It's like the difference between theory and praxis, identifying causal relationships vs cultivating observational information. One could argue that, in terms of the history of science, the former is a Popperian stance while the latter is a Baconian framework. A Popperian theory is one that is fundamentally driven by theoretical and mathematical assumptions, e.g., as in physics. Baconian science, on the other hand, is primarily observational in nature and attempts to develop theory from the cumulation of initially purely observational information. The biological sciences or the modern field of informatics are representative of this latter point of view.
The literature on causality and the power of experimental design and random controlled trials (RCTs) vs less powerful observational studies that may be randomly sampled and nationally projectable but are not otherwise considered experimental designs is huge and quite contentious. Judea Pearl is probably the most prominent scholar on the "causal" side as his work is widely read and cited but others include James Heckman (the Nobel Laureate) and Donald Rubin (prominent Harvard Bayesian). Wrt leveraging weaker observational studies for causal relationships, it seems that everyone has a point of view about this but there is little in the way of consensus that I'm aware of. The "causal" guys tend to be kind of rigidly orthodox in their insistence on RCTs as the gold standard for all scientific endeavor while the observational guys tend to sort of cower under this withering glare as "nonscientists."
So, are you interested in determining causal relationships? Are the empirical results that are driving the observed correlation an artifact of the experimental data or does your "theory" need to be adjusted? In other words and to Christoph Hanck's point, is the relationship captured by this correlation an artifact of some statistical endogeneity (variously defined but Wooldridge's definition is best and simply refers to undesired association between the model residual and the predictors or X variables). If so, then economists' would prescribe developing an instrumental variable or set of IVs to control for this endogeneity. IV's are a big subject that's too broad for this little post.

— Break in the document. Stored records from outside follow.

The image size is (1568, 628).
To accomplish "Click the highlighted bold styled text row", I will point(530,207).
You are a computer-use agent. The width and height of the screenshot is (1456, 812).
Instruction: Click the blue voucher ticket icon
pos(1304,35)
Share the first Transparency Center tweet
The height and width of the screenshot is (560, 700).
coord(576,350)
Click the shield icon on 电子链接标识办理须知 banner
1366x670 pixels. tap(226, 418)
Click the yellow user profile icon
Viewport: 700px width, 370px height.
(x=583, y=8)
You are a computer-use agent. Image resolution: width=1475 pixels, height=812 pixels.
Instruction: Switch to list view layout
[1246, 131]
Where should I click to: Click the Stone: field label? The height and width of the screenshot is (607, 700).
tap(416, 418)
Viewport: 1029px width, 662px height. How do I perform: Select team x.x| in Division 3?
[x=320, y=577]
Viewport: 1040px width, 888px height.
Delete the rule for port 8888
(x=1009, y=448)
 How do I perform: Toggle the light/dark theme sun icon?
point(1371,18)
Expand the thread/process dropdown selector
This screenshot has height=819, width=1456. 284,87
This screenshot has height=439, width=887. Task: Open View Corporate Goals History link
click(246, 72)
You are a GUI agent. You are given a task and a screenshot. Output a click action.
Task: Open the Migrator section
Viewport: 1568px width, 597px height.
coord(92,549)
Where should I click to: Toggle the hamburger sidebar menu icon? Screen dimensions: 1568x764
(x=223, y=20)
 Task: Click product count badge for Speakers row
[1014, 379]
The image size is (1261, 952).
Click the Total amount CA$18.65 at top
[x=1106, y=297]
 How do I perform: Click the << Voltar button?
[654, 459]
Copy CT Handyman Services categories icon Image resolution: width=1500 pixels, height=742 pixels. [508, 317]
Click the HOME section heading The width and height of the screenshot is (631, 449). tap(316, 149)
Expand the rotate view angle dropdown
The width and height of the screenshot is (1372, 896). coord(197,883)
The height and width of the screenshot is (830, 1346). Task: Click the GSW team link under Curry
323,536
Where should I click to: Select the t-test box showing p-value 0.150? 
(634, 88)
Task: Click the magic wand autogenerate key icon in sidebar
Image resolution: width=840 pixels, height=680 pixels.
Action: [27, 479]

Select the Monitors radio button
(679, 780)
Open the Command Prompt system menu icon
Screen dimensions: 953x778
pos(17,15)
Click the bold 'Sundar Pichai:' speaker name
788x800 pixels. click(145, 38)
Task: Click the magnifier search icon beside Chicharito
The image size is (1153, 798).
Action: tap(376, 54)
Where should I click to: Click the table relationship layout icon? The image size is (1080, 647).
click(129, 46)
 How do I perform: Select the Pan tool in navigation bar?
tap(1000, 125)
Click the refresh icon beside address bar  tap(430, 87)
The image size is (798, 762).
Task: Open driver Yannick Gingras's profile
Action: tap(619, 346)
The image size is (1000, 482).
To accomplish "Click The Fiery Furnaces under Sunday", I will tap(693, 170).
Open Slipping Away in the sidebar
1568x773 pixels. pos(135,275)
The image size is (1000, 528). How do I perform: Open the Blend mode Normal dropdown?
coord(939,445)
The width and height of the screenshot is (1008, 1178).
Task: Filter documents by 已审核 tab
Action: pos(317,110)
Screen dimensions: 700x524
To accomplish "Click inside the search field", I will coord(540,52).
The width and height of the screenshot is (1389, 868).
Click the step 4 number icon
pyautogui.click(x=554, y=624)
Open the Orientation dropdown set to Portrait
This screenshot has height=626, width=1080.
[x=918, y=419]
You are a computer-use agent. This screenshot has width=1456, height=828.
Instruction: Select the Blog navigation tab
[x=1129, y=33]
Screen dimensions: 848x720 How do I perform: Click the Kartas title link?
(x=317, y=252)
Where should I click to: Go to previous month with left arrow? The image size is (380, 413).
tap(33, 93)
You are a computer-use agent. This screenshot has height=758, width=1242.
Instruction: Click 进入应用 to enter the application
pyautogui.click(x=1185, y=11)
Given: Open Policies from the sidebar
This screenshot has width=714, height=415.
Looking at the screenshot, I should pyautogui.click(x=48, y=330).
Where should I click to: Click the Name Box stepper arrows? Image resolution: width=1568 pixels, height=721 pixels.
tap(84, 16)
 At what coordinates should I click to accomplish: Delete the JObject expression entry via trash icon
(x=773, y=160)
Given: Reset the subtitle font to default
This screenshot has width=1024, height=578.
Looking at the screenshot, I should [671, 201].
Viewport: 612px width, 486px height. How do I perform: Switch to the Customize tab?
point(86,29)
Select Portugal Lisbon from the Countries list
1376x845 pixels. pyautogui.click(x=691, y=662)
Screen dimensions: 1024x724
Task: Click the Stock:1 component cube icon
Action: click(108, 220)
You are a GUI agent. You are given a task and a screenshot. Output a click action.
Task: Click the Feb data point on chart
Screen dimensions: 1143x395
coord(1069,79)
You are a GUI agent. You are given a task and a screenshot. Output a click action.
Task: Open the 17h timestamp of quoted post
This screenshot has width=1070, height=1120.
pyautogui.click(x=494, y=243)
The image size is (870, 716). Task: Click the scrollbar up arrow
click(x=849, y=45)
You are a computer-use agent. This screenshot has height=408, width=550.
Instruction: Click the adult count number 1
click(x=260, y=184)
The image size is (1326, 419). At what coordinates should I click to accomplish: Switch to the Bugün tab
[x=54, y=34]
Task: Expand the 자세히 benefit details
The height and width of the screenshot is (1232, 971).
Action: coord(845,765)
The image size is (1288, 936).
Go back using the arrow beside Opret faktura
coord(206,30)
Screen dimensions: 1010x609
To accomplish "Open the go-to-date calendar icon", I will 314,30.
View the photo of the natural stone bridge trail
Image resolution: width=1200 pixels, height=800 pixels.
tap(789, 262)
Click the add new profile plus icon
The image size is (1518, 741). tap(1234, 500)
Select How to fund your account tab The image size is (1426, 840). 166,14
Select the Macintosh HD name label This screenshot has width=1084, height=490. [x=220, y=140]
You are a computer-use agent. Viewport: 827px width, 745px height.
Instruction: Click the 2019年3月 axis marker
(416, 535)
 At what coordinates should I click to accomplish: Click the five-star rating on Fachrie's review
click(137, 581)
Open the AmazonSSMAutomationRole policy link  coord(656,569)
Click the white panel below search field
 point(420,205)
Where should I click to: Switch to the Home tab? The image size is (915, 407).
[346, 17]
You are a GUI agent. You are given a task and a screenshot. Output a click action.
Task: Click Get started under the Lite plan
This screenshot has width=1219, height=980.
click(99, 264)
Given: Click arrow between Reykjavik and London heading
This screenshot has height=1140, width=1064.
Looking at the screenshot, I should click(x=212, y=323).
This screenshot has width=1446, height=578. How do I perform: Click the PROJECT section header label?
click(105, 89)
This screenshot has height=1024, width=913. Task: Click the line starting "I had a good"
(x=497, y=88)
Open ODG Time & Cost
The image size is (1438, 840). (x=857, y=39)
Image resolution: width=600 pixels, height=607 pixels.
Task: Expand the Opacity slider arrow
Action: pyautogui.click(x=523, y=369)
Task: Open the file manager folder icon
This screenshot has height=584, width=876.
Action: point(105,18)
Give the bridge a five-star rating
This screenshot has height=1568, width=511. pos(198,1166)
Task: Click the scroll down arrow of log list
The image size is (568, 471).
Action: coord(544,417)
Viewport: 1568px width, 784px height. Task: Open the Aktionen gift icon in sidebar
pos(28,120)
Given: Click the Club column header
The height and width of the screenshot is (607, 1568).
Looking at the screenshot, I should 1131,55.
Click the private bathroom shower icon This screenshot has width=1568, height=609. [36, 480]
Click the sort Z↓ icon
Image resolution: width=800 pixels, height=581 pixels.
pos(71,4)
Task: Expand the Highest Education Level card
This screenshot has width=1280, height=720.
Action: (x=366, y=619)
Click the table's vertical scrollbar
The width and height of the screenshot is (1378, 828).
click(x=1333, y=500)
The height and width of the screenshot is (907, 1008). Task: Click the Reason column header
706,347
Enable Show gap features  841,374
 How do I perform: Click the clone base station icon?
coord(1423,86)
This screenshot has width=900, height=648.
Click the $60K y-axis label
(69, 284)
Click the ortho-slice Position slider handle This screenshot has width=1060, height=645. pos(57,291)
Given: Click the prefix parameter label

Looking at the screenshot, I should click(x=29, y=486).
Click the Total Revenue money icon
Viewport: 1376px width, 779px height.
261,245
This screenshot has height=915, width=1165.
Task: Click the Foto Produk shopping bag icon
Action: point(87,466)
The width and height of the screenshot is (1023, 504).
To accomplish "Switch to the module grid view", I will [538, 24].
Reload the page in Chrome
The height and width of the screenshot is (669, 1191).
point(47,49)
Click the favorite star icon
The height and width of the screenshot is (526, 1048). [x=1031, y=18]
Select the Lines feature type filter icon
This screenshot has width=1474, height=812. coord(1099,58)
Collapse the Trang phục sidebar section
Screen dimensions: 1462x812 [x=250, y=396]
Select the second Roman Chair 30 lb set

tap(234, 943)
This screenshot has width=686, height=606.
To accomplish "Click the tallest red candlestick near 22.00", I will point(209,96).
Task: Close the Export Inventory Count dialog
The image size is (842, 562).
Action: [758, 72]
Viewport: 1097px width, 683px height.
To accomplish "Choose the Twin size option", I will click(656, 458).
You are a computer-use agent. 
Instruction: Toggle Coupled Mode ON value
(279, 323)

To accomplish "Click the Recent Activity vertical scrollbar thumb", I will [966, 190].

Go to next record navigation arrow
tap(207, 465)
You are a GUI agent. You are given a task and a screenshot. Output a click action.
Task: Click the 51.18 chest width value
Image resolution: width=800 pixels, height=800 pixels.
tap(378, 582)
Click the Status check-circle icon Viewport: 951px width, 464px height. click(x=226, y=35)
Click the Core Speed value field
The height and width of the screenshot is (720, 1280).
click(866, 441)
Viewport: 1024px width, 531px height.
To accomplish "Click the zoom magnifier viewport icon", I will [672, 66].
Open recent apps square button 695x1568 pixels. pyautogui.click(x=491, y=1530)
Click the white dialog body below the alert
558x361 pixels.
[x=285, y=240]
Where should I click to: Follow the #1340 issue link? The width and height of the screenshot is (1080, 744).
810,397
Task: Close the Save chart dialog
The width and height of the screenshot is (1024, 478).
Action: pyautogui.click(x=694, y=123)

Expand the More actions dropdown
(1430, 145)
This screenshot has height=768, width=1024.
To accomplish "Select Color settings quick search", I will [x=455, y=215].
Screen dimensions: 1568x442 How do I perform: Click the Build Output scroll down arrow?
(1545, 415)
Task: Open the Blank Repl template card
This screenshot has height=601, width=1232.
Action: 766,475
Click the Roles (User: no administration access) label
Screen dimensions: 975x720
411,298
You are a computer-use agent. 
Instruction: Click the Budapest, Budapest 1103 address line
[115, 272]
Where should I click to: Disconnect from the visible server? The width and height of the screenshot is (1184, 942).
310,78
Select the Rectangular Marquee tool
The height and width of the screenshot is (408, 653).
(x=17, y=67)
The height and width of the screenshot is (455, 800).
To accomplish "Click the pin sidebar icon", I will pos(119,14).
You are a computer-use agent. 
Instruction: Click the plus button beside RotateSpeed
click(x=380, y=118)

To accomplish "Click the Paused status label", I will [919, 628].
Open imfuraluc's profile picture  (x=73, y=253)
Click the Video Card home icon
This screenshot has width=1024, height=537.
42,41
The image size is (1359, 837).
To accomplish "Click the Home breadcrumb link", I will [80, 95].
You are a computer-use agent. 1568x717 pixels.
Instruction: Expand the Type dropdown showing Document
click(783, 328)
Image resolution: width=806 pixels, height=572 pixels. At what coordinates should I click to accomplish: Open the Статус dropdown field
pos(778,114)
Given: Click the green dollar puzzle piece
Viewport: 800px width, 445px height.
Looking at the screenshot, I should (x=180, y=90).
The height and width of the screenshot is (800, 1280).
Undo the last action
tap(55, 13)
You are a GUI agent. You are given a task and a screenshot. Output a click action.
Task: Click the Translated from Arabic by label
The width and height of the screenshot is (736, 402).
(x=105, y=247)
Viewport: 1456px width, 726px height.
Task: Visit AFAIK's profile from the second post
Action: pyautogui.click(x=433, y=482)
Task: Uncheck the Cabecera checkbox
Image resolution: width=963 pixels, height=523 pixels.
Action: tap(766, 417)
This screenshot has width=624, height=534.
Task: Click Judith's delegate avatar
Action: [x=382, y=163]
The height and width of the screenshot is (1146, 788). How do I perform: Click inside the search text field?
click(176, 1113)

If your study or project does not require you to make rigorous statements and judgments about causality, then you are on more observational ground where determining associations among the information is the rule and causality, depending on your POV, takes a back seat.
It sounds like the study you reference on "Dow Jones Women at the Wheel" properly falls in the observational category. Therefore, it is on much weaker interpretive ground. Specifically to your point, and without even reading the report, the extracted quote that the observed difference in proportions, "demonstrat(es) the value that having more females can potentially bring to a management team" is not substantiated with any supporting evidence. One is left wondering whether or not this difference matters. Unfortunately and based solely on the quote, there is nothing to support this conclusion beyond eyeballing the percentages. For some people, this includes many marketers as well as those with a political or ideological bias towards confirmation of one opinion or another, this visual "evidence" is enough. There may be additional information in the report that goes further in substantiating this claim, but it's not evident from the quote. As I indicated, I haven't drilled into the report to confirm or disconfirm this and I don't want to.
This gets to the final point worth making and has to do with the intended audience for this analysis. The study you cite falls into the domain of market research. Market researchers are way downstream both in reputation and importance from the vaunted frameworks of Popperian vs Baconian science. The biggest problem is that it is a field populated to a huge degree by the technically illiterate and innumerate who shrink at the use of geek jargon (even words like "correlation" can be suspect) and make every effort to scrub their reports of verbiage which the lowest common denominator of unskill cannot sustain. In large part, this is due to the emphasis from the c-suite level on down in many companies on promoting "great communicators," people who can orate effectively but who amount to empty suits. For confirmation of this just consider the total market caps of technically literate companies (e.g., Google, Amazon, Apple and FB, about 800 billion dollars) vs the market caps of the large agency holding companies (technically illiterate, e.g., WPP, Publicis, Omnicon, Interbrand, about 80 billion dollars). The literate entities have a 10x advantage in valuation over the illiterate ones. In other words, the smoke and mirror agencies aren't fooling anyone, least of all Wall St.
That said, this doesn't mean that all marketers are sleazebags who are only in the business to blow smoke and sell mirrors. There are those in this business who are highly technically strong and rigorous in their methodology and reportage. It's just that they are regrettably in the minority.